**GOAL**
Render the data as a numbered list, starting at the line containing "The height and width of the screenshot is (1603, 2296)." and ending after the line containing "Action: [676, 215]", with blank lines omitted.

**DATA PROVIDED**
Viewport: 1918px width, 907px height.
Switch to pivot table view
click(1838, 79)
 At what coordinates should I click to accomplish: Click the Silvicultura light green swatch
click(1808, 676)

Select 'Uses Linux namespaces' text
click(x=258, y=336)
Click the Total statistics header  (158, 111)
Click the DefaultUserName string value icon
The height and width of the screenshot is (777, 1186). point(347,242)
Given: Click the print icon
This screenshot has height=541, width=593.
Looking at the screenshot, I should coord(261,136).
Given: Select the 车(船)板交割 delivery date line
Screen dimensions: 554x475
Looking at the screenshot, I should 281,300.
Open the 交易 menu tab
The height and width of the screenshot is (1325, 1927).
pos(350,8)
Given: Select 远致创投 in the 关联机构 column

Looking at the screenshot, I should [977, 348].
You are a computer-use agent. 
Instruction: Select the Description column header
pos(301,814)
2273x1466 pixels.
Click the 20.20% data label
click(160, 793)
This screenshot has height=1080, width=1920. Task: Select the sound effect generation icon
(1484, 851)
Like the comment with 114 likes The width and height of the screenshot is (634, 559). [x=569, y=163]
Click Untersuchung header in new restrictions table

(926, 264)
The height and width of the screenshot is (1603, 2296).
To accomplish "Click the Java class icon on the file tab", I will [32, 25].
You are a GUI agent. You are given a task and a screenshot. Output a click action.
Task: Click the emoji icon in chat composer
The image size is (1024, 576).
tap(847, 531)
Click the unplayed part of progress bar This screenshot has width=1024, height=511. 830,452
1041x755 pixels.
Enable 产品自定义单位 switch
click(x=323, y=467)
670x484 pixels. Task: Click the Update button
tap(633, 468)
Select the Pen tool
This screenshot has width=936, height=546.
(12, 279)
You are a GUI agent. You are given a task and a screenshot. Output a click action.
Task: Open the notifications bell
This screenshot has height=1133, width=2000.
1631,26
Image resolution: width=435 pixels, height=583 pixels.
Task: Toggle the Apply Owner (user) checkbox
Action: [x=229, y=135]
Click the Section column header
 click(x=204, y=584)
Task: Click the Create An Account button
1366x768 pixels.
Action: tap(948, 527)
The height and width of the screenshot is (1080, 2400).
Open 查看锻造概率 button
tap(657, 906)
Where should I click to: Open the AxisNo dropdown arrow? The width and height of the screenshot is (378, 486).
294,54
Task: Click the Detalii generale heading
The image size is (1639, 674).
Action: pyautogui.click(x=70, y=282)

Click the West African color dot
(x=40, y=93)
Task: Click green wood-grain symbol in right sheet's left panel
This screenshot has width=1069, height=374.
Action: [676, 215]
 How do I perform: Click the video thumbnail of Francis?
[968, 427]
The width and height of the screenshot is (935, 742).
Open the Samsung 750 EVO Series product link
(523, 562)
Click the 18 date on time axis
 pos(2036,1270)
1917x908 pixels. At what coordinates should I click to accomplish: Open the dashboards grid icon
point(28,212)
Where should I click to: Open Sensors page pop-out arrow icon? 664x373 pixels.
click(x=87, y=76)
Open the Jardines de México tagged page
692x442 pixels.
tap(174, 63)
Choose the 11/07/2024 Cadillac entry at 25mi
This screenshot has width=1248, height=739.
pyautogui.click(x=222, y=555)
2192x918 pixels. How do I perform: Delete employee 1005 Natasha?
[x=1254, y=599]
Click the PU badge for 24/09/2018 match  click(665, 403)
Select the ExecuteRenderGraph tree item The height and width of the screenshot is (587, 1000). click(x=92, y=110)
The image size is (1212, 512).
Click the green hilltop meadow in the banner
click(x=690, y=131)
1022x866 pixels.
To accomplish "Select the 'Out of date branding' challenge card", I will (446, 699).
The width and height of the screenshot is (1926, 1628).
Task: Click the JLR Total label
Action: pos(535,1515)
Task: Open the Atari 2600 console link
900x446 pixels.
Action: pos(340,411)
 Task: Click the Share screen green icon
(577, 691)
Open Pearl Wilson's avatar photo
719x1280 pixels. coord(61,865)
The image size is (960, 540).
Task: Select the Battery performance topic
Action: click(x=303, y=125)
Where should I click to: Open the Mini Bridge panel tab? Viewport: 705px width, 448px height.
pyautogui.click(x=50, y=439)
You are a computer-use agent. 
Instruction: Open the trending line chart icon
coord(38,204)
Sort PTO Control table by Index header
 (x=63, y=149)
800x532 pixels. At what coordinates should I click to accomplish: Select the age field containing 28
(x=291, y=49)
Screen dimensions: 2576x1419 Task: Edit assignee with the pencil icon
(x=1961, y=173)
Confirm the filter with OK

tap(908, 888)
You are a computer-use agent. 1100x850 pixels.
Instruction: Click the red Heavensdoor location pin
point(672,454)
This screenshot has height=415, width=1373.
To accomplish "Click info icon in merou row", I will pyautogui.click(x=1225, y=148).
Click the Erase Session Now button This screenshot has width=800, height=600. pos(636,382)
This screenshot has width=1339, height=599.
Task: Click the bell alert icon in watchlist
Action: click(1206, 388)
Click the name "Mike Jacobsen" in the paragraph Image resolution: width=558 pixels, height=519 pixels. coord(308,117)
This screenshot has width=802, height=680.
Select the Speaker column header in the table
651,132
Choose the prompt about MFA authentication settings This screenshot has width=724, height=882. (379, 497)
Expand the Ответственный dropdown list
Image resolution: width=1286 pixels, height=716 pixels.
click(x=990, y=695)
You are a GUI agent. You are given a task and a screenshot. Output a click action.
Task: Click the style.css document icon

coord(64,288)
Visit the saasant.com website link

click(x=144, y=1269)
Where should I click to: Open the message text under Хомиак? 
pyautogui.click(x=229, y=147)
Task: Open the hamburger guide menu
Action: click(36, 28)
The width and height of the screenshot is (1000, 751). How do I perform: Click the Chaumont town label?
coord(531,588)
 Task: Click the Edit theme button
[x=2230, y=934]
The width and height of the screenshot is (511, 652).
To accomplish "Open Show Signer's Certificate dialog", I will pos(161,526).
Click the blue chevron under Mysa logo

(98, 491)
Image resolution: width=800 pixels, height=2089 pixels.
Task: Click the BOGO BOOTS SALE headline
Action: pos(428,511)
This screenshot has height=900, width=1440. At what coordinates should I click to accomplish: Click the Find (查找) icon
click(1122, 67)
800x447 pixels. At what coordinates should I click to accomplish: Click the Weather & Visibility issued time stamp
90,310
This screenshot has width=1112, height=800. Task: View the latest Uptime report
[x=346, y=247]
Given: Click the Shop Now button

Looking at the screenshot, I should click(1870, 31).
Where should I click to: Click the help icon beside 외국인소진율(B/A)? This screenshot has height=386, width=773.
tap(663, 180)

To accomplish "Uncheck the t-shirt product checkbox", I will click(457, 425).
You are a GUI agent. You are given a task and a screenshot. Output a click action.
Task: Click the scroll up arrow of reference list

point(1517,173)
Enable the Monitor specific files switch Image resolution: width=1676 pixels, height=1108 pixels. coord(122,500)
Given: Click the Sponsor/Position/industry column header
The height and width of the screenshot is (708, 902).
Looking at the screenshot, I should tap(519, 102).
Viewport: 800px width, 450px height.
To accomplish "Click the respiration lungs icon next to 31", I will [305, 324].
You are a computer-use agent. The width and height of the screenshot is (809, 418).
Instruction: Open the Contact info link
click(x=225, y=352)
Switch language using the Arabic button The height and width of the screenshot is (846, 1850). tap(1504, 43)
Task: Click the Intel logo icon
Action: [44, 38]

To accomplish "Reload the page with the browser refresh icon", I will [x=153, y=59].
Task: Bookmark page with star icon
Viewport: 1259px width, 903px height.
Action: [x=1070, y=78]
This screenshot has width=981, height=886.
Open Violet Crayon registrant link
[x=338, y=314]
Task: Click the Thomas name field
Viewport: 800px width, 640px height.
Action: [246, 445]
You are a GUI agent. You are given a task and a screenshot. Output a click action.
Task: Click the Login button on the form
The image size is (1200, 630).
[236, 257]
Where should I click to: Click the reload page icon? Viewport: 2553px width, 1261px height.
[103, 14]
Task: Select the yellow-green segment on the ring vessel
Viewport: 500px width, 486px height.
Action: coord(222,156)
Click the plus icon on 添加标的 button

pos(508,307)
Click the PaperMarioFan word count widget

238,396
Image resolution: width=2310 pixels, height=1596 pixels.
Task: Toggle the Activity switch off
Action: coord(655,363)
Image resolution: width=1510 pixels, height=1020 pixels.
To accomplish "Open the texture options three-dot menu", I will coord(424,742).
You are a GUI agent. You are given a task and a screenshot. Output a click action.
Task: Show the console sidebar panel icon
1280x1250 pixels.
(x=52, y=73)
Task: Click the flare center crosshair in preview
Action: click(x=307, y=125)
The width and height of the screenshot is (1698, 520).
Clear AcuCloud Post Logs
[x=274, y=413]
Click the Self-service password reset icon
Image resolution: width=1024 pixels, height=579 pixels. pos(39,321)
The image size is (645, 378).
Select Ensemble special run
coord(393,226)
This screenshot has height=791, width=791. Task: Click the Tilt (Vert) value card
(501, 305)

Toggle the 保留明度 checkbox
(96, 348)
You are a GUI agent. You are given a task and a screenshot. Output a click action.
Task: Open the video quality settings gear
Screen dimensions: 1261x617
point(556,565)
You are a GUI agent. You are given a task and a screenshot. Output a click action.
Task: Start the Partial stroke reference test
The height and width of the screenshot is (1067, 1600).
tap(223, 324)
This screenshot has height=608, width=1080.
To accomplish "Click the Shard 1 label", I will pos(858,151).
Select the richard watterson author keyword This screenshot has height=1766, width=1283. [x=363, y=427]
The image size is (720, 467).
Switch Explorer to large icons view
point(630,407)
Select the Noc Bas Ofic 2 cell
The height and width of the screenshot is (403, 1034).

**RESULT FOR THIS TASK**
1. The height and width of the screenshot is (1603, 2296).
2. To accomplish "Click the Java class icon on the file tab", I will [32, 25].
3. You are a GUI agent. You are given a task and a screenshot. Output a click action.
4. Task: Click the emoji icon in chat composer
5. The image size is (1024, 576).
6. tap(847, 531)
7. Click the unplayed part of progress bar This screenshot has width=1024, height=511. 830,452
8. 1041x755 pixels.
9. Enable 产品自定义单位 switch
10. click(x=323, y=467)
11. 670x484 pixels. Task: Click the Update button
12. tap(633, 468)
13. Select the Pen tool
14. This screenshot has width=936, height=546.
15. (12, 279)
16. You are a GUI agent. You are given a task and a screenshot. Output a click action.
17. Task: Open the notifications bell
18. This screenshot has height=1133, width=2000.
19. 1631,26
20. Image resolution: width=435 pixels, height=583 pixels.
21. Task: Toggle the Apply Owner (user) checkbox
22. Action: [x=229, y=135]
23. Click the Section column header
24.  click(x=204, y=584)
25. Task: Click the Create An Account button
26. 1366x768 pixels.
27. Action: tap(948, 527)
28. The height and width of the screenshot is (1080, 2400).
29. Open 查看锻造概率 button
30. tap(657, 906)
31. Where should I click to: Open the AxisNo dropdown arrow? The width and height of the screenshot is (378, 486).
32. 294,54
33. Task: Click the Detalii generale heading
34. The image size is (1639, 674).
35. Action: pyautogui.click(x=70, y=282)
36. Click the West African color dot
37. (x=40, y=93)
38. Task: Click green wood-grain symbol in right sheet's left panel
39. This screenshot has width=1069, height=374.
40. Action: [676, 215]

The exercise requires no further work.